I am fully aware that in Italy today, an outdated mindset persists — one in which difference is often marginalized or hidden. For those who carry a stigma — whether disability or skin color — it is far harder to secure even a modest position in a company. Reaching the top is harder still. Despite this, I refuse to stop fighting for my dreams and ambitions. I do it for myself — and above all for those who have given up dreaming. This marginalization takes many forms: not hiring a person with a disability even when they have the required skills and competencies, because their body does not conform to the unspoken standards society imposes; or limiting their presence by steering them toward a cooperative, against their own professional aspirations.
It is undeniable, however, that in recent years Italian society has been witnessing a gradual — if very slow — shift in how the professional and personal lives of so-called space invaders are conceived. The term was coined by Puwar to describe the invasion of spaces reserved for “normal” people by those whose particularities or differences have historically excluded them. Metaphorically speaking, these individuals are reclaiming places that were forbidden to them and, in doing so, reclaiming their own identities. I believe greater concreteness will be possible thanks to the Life Project for disability — a personalized, participatory pathway whose right is enshrined in Italian law, including Legislative Decree 62/2024. This is a framework that places the wishes and aspirations of the person with a disability at its center, outlining a life plan that integrates learning, work, housing autonomy, social life, health, and leisure, with the aim of ensuring full inclusion and self-determination. It is not a bureaucratic tool but a right — one that coordinates services and supports (such as personal assistants, home automation, transportation) to enable a full life, overcoming the fragmentation of interventions.
In my own case, due to inadequate support and insufficient guidance from institutions (such as the local health authority and municipal offices) during transitions in communication, we have not yet openly discussed this pathway. I feel as though we have been parked in a corner and left to fend for ourselves. To be entirely honest, before writing this piece I had no idea this pathway even existed. I likely heard nothing about it because of the scant information provided by the relevant offices. In the coming months I will certainly look into it more carefully, through the various channels available to me — because this concerns me directly.

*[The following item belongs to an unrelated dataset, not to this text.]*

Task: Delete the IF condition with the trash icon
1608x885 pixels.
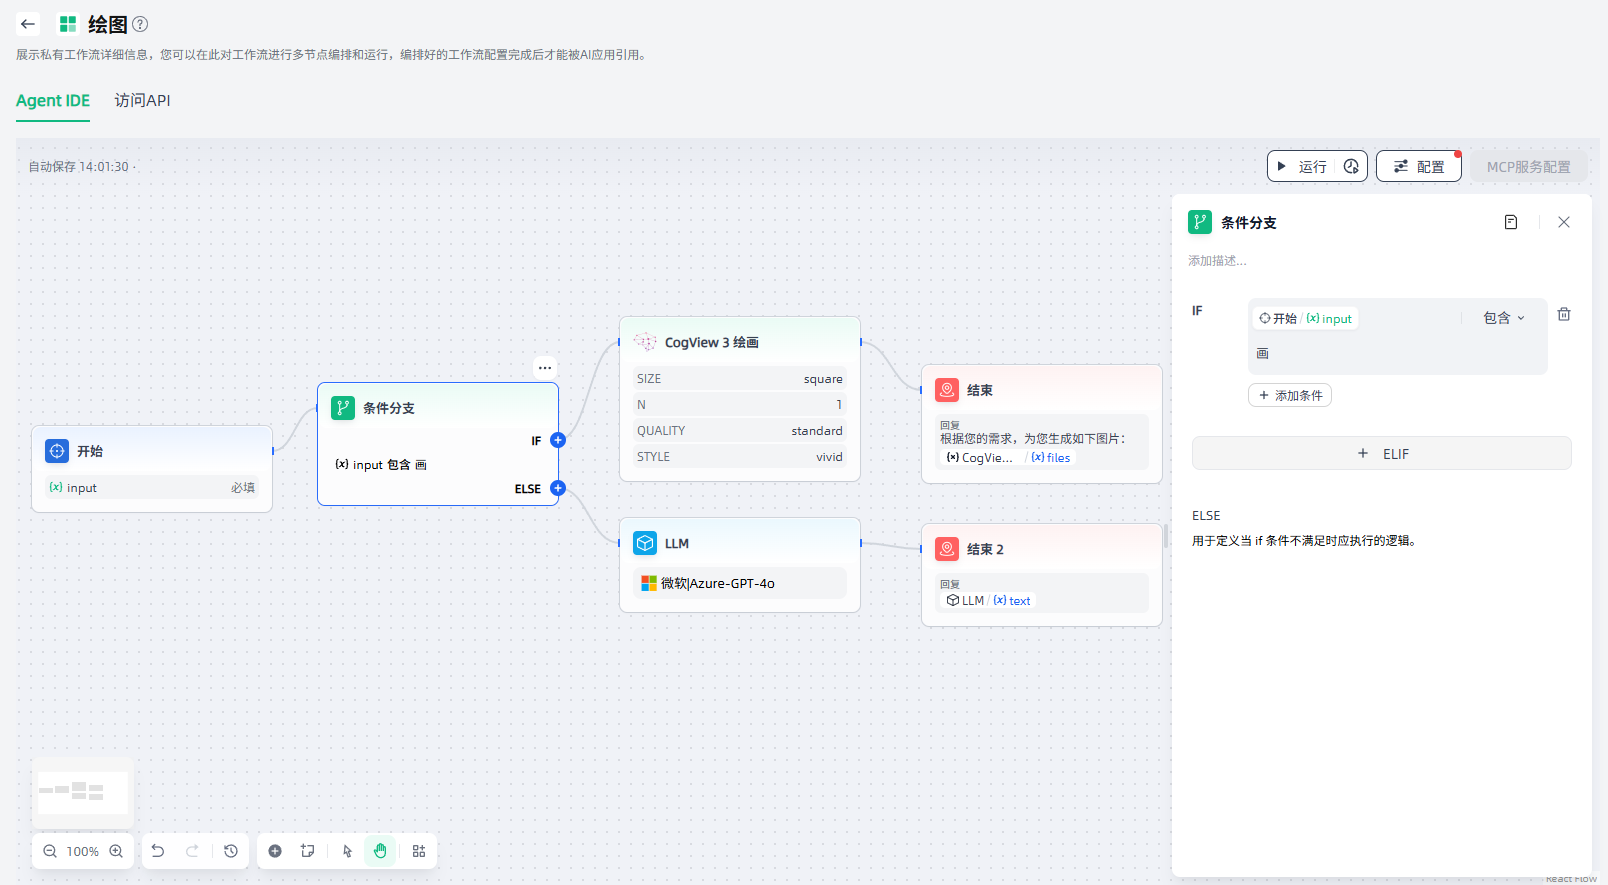Action: click(x=1564, y=314)
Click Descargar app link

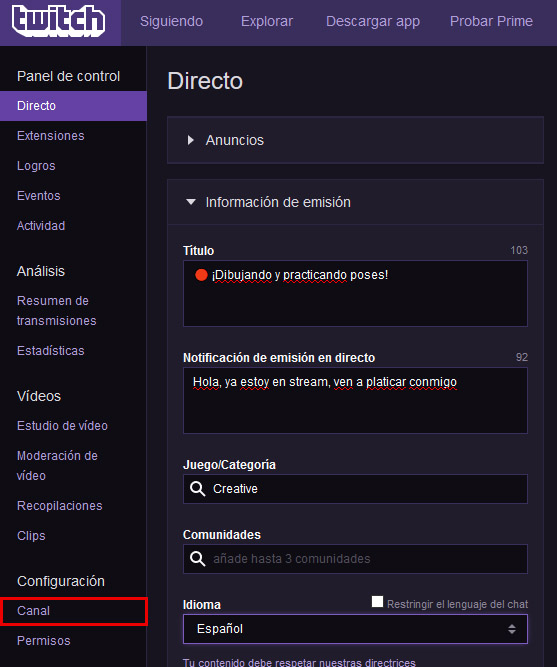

For now, it strikes me as a potentially valuable tool for social and cultural inclusion for all those who, like me, have professional and personal ambitions despite their difficulties. As an Italian citizen, I believe one weak and critical point that needs improvement is the quality of communication between us and the institutions responsible for this area. What is also needed is a more decisive shift in how people think about disability — so that it is finally understood as a characteristic of individuals that goes beyond the meaning of “inability” or “different ability.” Each of us — whether or not we have a medical condition, whether or not we use a wheelchair — has qualities that differ from those of others. We remain, above all, human beings.
I like to recall a well-known line by Saint-Exupéry: “Make your life a dream, and a dream a reality.” These words speak to the importance of pursuing one’s passions despite whatever limits one faces, and of anchoring dreams to hope and to what truly matters. My invitation, then, is this: chase your desires and make them real.